Work order: Print out the entries exactly, and include each one.

^^^^

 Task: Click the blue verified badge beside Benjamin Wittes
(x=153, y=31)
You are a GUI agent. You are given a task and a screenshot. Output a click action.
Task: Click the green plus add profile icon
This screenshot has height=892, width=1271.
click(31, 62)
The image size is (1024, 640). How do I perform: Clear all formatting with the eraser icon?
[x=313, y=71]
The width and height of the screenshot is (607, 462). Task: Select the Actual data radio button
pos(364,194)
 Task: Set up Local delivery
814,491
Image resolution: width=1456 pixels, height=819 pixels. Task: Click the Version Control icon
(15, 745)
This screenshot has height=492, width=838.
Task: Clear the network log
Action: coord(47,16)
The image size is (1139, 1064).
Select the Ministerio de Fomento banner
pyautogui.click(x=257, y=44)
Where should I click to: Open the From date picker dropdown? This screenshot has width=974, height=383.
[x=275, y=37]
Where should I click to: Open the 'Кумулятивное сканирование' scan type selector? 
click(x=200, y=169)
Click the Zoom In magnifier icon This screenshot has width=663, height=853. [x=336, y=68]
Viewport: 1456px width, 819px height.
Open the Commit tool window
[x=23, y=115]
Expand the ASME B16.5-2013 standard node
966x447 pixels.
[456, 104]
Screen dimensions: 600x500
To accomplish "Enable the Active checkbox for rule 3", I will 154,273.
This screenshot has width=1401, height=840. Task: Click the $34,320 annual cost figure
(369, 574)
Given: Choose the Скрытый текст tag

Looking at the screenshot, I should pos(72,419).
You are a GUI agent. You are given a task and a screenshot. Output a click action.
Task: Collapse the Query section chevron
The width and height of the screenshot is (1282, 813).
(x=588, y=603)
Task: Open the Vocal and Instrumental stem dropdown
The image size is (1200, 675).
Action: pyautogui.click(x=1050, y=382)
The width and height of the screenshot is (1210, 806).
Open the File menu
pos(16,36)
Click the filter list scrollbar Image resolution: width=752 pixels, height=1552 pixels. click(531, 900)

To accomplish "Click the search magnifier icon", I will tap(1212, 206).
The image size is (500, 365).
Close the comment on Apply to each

^^^^

Result of this exercise:
 Task: Click the blue verified badge beside Benjamin Wittes
(x=153, y=31)
You are a GUI agent. You are given a task and a screenshot. Output a click action.
Task: Click the green plus add profile icon
This screenshot has height=892, width=1271.
click(31, 62)
The image size is (1024, 640). How do I perform: Clear all formatting with the eraser icon?
[x=313, y=71]
The width and height of the screenshot is (607, 462). Task: Select the Actual data radio button
pos(364,194)
 Task: Set up Local delivery
814,491
Image resolution: width=1456 pixels, height=819 pixels. Task: Click the Version Control icon
(15, 745)
This screenshot has height=492, width=838.
Task: Clear the network log
Action: coord(47,16)
The image size is (1139, 1064).
Select the Ministerio de Fomento banner
pyautogui.click(x=257, y=44)
Where should I click to: Open the From date picker dropdown? This screenshot has width=974, height=383.
[x=275, y=37]
Where should I click to: Open the 'Кумулятивное сканирование' scan type selector? 
click(x=200, y=169)
Click the Zoom In magnifier icon This screenshot has width=663, height=853. [x=336, y=68]
Viewport: 1456px width, 819px height.
Open the Commit tool window
[x=23, y=115]
Expand the ASME B16.5-2013 standard node
966x447 pixels.
[456, 104]
Screen dimensions: 600x500
To accomplish "Enable the Active checkbox for rule 3", I will 154,273.
This screenshot has width=1401, height=840. Task: Click the $34,320 annual cost figure
(369, 574)
Given: Choose the Скрытый текст tag

Looking at the screenshot, I should pos(72,419).
You are a GUI agent. You are given a task and a screenshot. Output a click action.
Task: Collapse the Query section chevron
The width and height of the screenshot is (1282, 813).
(x=588, y=603)
Task: Open the Vocal and Instrumental stem dropdown
The image size is (1200, 675).
Action: pyautogui.click(x=1050, y=382)
The width and height of the screenshot is (1210, 806).
Open the File menu
pos(16,36)
Click the filter list scrollbar Image resolution: width=752 pixels, height=1552 pixels. click(531, 900)

To accomplish "Click the search magnifier icon", I will tap(1212, 206).
The image size is (500, 365).
Close the comment on Apply to each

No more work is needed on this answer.